La condivisione quotidiana della lettura avviene principalmente con la figura materna nel 39,3% dei casi, mentre la percentuale scende al 25,4% quando l'attività coinvolge il papà.

Le dinamiche geografiche confermano disparità strutturali che si riflettono anche nelle fasce d'età adulte. Il Centro Italia guida la classifica con il 59,6% dei bambini attivi sui libri quotidianamente, seguito dal Nord al 52,3%, mentre nel Mezzogiorno la percentuale si attesta al 47,3%. Anche il genere gioca un ruolo significativo: le bambine mostrano una propensione più marcata, con il 54,8% che dedica tempo alla lettura ogni giorno, rispetto al 49,2% dei coetanei maschi.

Il ruolo dei contenuti educativi nella crescita

La scelta dei testi rivela una chiara preferenza per la narrazione classica, con le fiabe che coinvolgono il 69% dei lettori in erba. Tuttavia, emerge una forte domanda di materiali dal taglio pedagogico: il 45,8% dei bambini utilizza volumi pensati per l'apprendimento di concetti base, come i primi numeri, il lessico quotidiano o le norme comportamentali. Questo interesse verso contenuti strutturati richiede figure educative sempre più preparate, capaci di integrare strumenti digitali e metodologie innovative per stimolare la curiosità intellettuale fin dai primi anni di vita.

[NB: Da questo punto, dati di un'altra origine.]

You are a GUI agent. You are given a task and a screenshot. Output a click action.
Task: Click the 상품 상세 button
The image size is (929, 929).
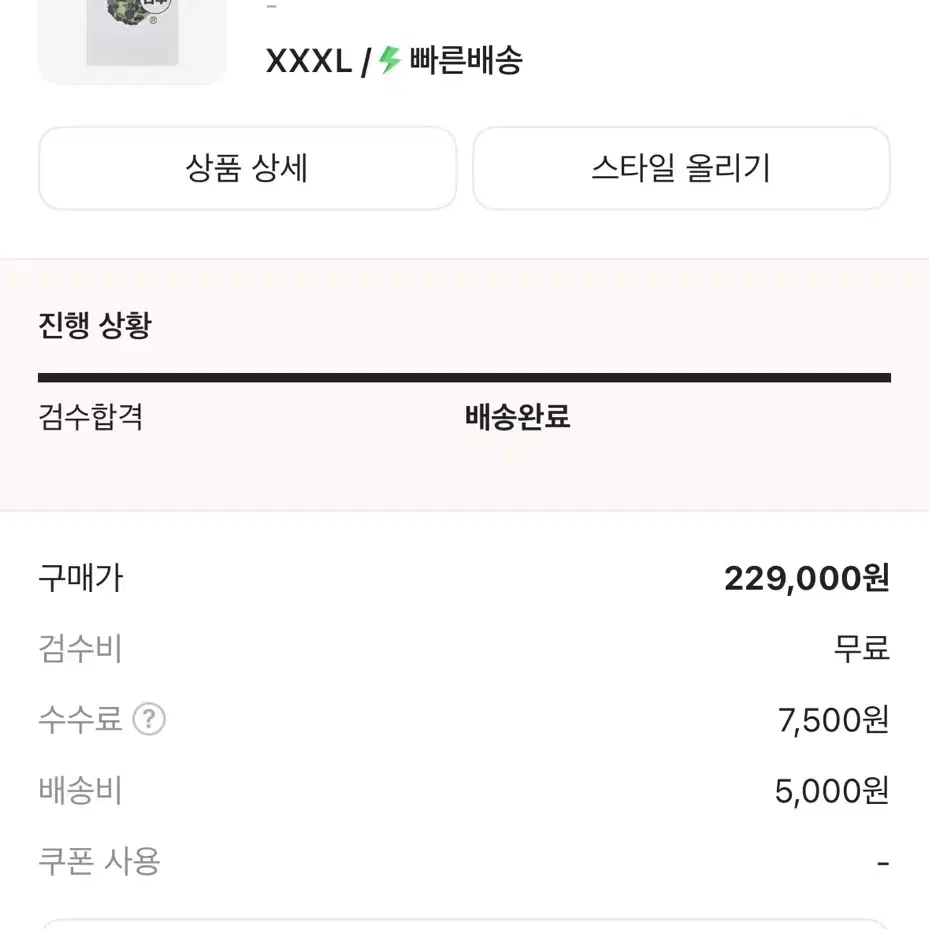coord(247,168)
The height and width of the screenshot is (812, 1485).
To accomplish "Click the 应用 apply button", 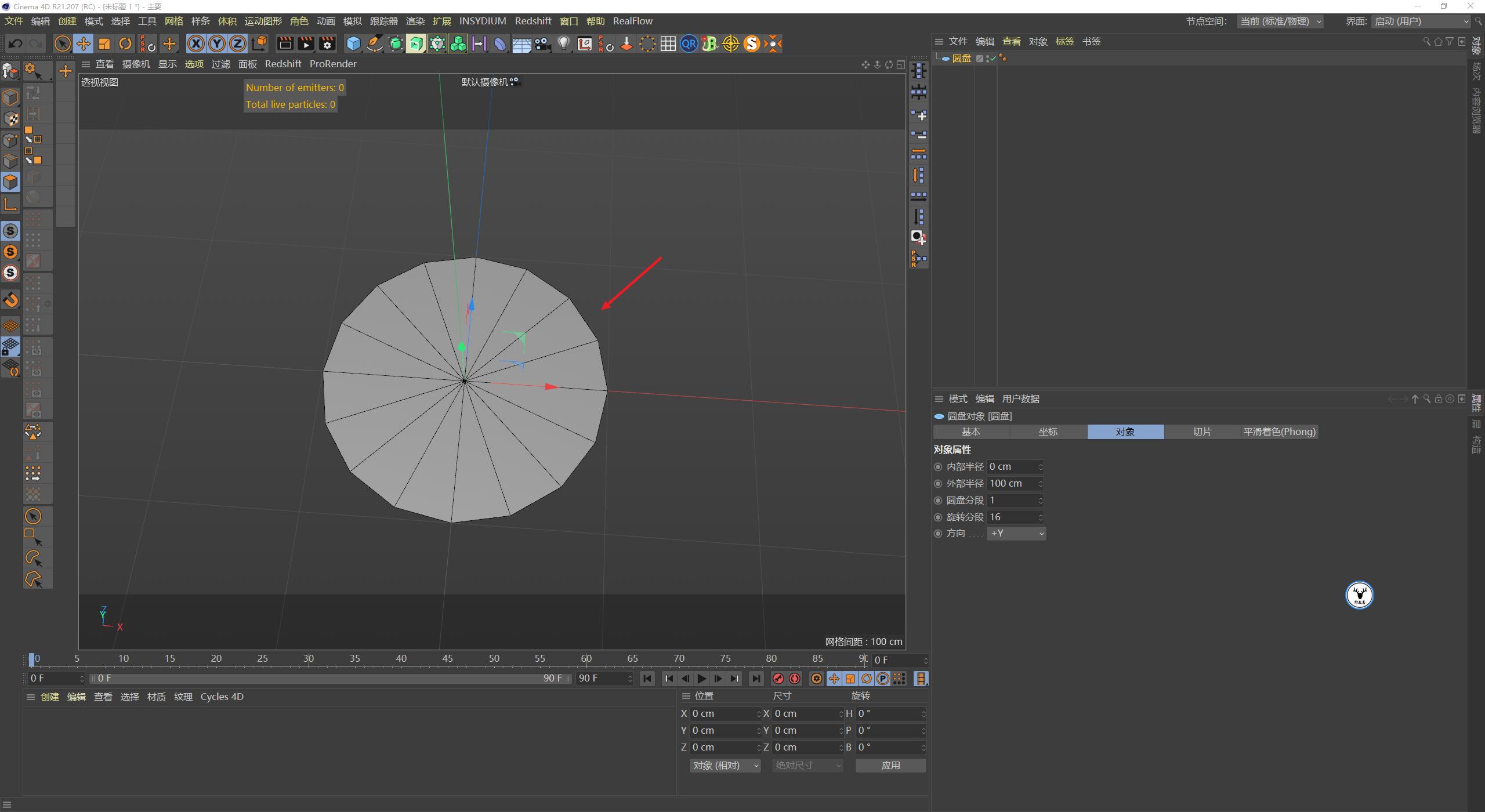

Per i docenti che operano nella scuola dell'infanzia e primaria, acquisire competenze specifiche nella gestione delle nuove tecnologie e nella didattica digitale è diventato un requisito imprescindibile per supportare efficacemente questi processi di apprendimento. L'integrazione di strumenti multimediali nel percorso formativo permette di rispondere con maggiore precisione alle esigenze di una generazione che cresce in un ecosistema ibrido, dove il libro cartaceo convive con le nuove frontiere dell'innovazione tecnologica.